A China contestou uma onda recente de indignação internacional contra o programa de internação em Xinjiang, que mantém muçulmanos e os força a renunciar à religião e a manter lealdade ao partido. O programa ressalta a determinação do governo de continuar operando tais campos, apesar dos apelos de defensores dos direitos humanos, da ONU, dos EUA e de outros governos para fechá-los.
O programa tem como objetivo transformar uigures, cazaques e outras minorias étnicas – muitos deles agricultores, lojistas e comerciantes – em uma força de trabalho industrial disciplinada e de língua chinesa, leais ao Partido Comunista e chefes de fábrica, segundo os planos oficiais publicados online.
Tais documentos descrevem os campos como centros de treinamento vocacional e não especificam se os reclusos são obrigados a aceitar tarefas.

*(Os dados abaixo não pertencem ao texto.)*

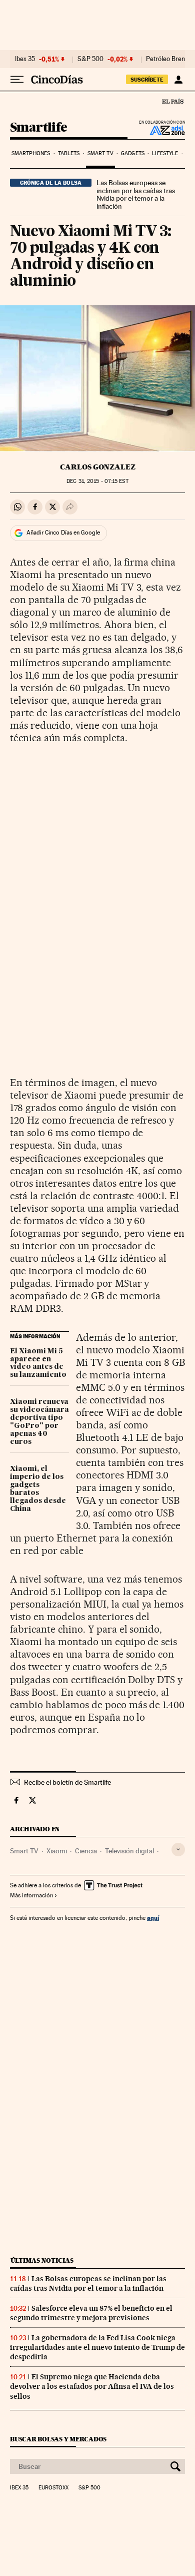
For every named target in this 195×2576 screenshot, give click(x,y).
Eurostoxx (53, 2488)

Mas restrições generalizadas ao movimento e ao emprego de minorias muçulmanas em Xinjiang, bem como um esforço do governo para persuadir empresas a abrir fábricas perto dos campos, sugerem que eles têm pouca escolha.
Serikzhan Bilash, um dos fundadores da Atajurt Kazakh Human Rights, uma ONG do Casaquistão que ajuda cazaques que deixaram a região vizinha de Xinjiang, disse ter entrevistado parentes de dez prisioneiros. Eles disseram que foram obrigados a trabalhar em fábricas depois de serem doutrinados. Na maioria das vezes, fabricavam roupas e chamavam seus empregadores de “fábricas negras”, em razão dos baixos salários e das difíceis condições.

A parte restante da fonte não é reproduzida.